Okay I know this is Howard Dean but tell me is that Sacha Baron Cohen in the back?? I did not notice him until I looked at the image when I got home.


----------



## johngpt

short5 said:


> It is pretty goulish now that you mention it. That is the nobody polo player I cropped out that was standing on his right. John is a polo player and equestrian from way back. He was attending a polo game I was covering.~Zane


Dang.
A taped up athlete!

Thanks.


----------



## flygning

Man, through working at Sun Devil Stadium I've met Brett Favre, Burt Reynolds (much shorter in person than I ever imagined...but if I were about a century older...*mmm*), a former astronaut (can't remember who), CarrotTop (what a jerk!), John Elway, Hulk Hogan, numerous pro Phoenix athletes, and of course many Sun Devils who will go on to be famous pros.  

Pictures?  Not a single one.  I was always working, and as a female security supervisor I couldn't take advantage of things like the guys could. :er:


----------



## DefenseEngineer

flygning said:


> ...a former astronaut (can't remember who),...
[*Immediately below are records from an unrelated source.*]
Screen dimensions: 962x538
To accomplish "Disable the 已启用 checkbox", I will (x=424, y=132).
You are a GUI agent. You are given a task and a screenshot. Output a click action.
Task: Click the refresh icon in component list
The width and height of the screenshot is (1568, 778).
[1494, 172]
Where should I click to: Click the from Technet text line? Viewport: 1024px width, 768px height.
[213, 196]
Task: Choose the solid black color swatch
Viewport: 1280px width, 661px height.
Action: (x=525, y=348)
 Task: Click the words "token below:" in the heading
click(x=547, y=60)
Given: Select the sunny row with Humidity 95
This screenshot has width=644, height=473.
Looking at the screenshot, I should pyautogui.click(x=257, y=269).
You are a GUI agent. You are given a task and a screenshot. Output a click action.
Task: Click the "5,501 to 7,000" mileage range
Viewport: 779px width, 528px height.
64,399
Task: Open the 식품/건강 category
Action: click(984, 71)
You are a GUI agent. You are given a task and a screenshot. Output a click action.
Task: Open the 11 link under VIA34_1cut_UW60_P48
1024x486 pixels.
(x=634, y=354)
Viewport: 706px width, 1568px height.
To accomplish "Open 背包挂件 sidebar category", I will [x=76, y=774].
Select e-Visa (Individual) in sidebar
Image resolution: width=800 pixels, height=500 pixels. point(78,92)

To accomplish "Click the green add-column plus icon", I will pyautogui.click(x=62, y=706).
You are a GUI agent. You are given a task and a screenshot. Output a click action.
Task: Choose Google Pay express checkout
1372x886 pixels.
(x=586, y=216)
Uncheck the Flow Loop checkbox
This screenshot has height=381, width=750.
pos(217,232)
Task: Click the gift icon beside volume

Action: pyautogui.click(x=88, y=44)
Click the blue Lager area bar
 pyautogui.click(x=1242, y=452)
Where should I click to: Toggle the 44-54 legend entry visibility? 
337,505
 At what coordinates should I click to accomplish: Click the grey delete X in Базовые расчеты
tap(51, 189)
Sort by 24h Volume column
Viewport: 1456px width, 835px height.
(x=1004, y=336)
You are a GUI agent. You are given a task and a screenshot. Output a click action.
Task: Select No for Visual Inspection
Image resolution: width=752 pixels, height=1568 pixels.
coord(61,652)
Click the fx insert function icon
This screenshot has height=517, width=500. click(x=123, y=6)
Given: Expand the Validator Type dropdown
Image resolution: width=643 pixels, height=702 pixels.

I love it!  The only one in that list that really interested me was the one whose name you can not remember.  :er:

I'm not really big on celebrities.  But I love talking to people that have a name because of intellectual accomplishments.  I guess that's just the cynical engineer in me.  :meh:


----------



## flygning

DefenseEngineer said:


> I love it!  The only one in that list that really interested me was the one whose name you can not remember.  :er:
> 
> I'm not really big on celebrities.  But I love talking to people that have a name because of intellectual accomplishments.  I guess that's just the cynical engineer in me.  :meh:



Honestly, to me the astronaut was the most interesting as well.  Okay, except Burt Reynolds.  But I have other reasons for that 

There were actually several of them in the stadium that day, because they were part of the half time show.  I don't quite remember whether it was for the Sun Devils or the Cardinals, and why exactly they were there, because it was a loooong time ago.  Probably why I can't remember the guy's name.


----------



## Puscas

hey, no bragging about who you saw without the pics! 
no pic, no bragging rights.

and short5: that's definitely Sacha. Great photos!






pascal


----------



## flygning

Puscas said:


> hey, no bragging about who you saw without the pics!
> no pic, no bragging rights.
> 
> 
> 
> pascal




I'm sure I could find pictures!  Erm...oh, you mean my _own _pictures??  Bah.


----------



## lostprophet

The Harlequins






Brian McDermott


----------



## Puscas

rugby celebs, they are the worst...




are you the harlequins official photog?






pascal


----------



## lostprophet

Puscas said:


> are you the harlequins official photog?
> 
> pascal



no, but I know the man who is


----------



## John_Olexa

A few from the 3 Farm-aid concerts I have shot. 1998, 1999, 2002 All shot with film 1600. Next one will be with digital and 2.8 lenses!!

1: Lee Ann Wolmack. 2002







2: Trisha Yearwood 1998






3:Travis Tritt.  1999






4: Keith Urban 2002






5: Willie Nelson 1998






6: Farm aid press conference 1999.
Bottom Row. L to R

Dave Matthews, Bored ; Neil Young, confused ; John Melloncamp, asleep (not really just looks like it) LOL.  Willie pissed (again not really) Maybe just high.


----------



## Al_H

Glad quality doesn't matter ... first time using digital camera, an Olympus P&S. 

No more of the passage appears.